Goal: List each line in the material below that contains the string "give".

Dataset records:
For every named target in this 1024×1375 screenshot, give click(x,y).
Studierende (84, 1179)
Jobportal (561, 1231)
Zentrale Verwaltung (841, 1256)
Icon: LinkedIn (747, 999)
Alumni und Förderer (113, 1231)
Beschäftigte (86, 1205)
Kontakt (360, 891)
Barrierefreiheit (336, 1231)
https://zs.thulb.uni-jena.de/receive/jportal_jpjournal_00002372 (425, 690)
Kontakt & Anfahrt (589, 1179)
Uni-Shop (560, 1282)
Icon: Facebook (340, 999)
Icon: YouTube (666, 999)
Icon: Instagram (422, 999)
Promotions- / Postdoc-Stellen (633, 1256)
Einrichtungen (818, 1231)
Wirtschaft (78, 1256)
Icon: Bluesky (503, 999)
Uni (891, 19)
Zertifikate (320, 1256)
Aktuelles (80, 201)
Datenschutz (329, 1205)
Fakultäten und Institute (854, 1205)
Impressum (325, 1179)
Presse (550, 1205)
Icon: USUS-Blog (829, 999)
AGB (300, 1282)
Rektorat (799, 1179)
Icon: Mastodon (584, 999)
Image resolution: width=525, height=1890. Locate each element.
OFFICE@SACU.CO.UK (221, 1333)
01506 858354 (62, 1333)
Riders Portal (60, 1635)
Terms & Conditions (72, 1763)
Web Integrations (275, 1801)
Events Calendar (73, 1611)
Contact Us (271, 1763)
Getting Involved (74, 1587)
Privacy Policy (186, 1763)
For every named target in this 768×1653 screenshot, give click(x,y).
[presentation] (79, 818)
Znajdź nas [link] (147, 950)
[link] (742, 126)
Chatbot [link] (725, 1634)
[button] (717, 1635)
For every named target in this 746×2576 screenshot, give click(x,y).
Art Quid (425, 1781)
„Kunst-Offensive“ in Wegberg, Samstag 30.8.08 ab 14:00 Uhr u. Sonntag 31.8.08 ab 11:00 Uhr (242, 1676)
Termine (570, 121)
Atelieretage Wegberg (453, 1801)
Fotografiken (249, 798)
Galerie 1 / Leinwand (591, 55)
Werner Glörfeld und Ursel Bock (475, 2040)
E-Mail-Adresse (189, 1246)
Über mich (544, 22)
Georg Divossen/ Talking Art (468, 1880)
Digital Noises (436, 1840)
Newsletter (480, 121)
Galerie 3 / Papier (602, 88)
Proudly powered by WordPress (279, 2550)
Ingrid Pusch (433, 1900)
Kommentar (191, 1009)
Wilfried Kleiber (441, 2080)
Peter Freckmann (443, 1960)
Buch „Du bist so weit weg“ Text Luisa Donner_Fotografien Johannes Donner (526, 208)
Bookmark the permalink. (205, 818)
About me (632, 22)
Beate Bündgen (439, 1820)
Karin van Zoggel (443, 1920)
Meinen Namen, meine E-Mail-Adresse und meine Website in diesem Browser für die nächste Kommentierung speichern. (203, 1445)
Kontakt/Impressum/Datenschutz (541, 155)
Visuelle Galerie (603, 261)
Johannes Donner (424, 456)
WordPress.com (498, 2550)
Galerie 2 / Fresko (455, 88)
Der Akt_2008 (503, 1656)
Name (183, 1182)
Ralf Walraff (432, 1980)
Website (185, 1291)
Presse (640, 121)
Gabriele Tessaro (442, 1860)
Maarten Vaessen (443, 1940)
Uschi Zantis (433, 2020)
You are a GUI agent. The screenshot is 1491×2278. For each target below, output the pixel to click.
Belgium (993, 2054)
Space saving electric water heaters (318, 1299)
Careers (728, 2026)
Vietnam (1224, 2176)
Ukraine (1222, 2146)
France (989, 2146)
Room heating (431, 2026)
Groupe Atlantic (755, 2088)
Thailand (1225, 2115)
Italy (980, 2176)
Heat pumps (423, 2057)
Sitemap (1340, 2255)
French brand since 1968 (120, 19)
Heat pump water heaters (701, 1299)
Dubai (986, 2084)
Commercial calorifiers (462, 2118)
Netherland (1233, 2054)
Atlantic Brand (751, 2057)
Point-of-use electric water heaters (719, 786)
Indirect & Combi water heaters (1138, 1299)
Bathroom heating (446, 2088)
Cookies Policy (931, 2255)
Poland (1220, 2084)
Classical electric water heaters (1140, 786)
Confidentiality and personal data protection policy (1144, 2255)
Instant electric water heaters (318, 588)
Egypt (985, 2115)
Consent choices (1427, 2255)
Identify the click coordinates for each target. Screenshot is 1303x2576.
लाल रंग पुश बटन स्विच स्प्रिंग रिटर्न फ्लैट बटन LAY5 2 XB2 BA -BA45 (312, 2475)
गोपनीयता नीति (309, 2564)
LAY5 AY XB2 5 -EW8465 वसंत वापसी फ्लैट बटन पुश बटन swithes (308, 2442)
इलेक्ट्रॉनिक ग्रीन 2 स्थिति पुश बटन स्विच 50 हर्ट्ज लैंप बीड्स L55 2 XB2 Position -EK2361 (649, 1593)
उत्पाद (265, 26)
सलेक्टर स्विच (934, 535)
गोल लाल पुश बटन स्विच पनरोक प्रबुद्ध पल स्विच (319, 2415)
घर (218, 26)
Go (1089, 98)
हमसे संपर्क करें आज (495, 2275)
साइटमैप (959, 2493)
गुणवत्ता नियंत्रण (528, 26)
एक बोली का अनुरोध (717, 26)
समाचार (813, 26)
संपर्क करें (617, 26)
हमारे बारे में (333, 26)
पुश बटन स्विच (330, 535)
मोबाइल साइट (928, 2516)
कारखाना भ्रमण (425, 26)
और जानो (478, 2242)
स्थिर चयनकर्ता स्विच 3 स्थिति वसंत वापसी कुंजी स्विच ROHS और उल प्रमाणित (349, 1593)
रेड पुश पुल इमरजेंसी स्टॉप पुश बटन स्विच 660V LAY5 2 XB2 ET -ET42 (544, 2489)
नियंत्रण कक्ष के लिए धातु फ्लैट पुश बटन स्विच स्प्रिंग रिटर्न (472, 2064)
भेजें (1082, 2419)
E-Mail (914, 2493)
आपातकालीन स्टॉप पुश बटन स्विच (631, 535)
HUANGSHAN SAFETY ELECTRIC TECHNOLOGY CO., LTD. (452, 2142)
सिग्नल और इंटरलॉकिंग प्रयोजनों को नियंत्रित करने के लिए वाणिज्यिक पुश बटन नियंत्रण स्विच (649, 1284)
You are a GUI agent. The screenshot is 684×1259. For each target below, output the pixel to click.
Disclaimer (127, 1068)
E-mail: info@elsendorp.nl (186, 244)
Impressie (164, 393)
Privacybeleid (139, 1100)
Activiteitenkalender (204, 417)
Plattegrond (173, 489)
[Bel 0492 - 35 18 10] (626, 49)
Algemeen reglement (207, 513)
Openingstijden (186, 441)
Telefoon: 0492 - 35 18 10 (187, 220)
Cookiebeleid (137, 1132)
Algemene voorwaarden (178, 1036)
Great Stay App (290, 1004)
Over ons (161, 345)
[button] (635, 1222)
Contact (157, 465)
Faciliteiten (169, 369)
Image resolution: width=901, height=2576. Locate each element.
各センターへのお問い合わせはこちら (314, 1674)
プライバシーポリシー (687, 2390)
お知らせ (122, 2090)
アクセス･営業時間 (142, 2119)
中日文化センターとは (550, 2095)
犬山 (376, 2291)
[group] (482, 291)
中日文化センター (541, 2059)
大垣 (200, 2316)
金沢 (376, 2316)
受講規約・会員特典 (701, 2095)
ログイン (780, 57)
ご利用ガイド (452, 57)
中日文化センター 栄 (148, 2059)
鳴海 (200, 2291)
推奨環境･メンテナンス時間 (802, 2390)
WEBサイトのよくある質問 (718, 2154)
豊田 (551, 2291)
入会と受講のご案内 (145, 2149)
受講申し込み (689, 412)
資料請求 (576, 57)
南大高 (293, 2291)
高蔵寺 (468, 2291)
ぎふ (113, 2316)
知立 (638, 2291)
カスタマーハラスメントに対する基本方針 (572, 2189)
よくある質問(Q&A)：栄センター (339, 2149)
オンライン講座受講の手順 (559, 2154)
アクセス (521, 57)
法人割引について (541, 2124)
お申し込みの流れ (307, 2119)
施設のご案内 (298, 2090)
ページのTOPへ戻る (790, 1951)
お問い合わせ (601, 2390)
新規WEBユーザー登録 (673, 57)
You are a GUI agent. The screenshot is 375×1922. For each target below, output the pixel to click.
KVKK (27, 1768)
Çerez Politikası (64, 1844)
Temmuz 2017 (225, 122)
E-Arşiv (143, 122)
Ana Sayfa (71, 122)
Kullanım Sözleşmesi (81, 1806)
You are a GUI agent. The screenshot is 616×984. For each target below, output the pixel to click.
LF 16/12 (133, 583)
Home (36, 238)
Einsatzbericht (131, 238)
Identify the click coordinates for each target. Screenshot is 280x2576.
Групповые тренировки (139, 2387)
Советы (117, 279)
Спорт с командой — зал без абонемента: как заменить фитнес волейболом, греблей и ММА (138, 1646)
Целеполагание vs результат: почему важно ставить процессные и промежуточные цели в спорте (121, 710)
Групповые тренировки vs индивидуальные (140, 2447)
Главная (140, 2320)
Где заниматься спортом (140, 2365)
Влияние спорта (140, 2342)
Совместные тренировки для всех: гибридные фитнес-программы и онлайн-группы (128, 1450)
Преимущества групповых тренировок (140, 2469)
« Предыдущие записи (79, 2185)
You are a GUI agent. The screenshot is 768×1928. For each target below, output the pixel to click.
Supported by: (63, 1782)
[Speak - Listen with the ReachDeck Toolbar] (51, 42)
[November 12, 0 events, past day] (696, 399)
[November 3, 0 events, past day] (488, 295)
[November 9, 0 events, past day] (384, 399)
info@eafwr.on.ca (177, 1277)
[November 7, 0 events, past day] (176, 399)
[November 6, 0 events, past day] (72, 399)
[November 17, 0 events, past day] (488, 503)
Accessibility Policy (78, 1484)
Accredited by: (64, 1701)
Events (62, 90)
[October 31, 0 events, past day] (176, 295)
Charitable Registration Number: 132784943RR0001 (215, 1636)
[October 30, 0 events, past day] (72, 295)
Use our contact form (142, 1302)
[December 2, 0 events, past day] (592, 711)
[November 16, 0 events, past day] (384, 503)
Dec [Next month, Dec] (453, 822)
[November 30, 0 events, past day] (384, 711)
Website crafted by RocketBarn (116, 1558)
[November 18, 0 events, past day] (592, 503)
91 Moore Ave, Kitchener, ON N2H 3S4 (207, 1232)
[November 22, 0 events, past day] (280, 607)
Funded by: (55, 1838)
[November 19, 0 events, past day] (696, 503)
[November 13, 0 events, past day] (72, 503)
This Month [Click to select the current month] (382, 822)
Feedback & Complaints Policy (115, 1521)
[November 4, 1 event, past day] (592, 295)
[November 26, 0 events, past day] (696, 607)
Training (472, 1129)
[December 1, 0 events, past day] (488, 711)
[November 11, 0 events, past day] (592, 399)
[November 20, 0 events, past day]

Finished answer:
For every named target in this 1024×1375 screenshot, give click(x,y).
For every named target in this 768×1653 screenshot, give click(x,y).
For every named target in this 746×2576 screenshot, give click(x,y).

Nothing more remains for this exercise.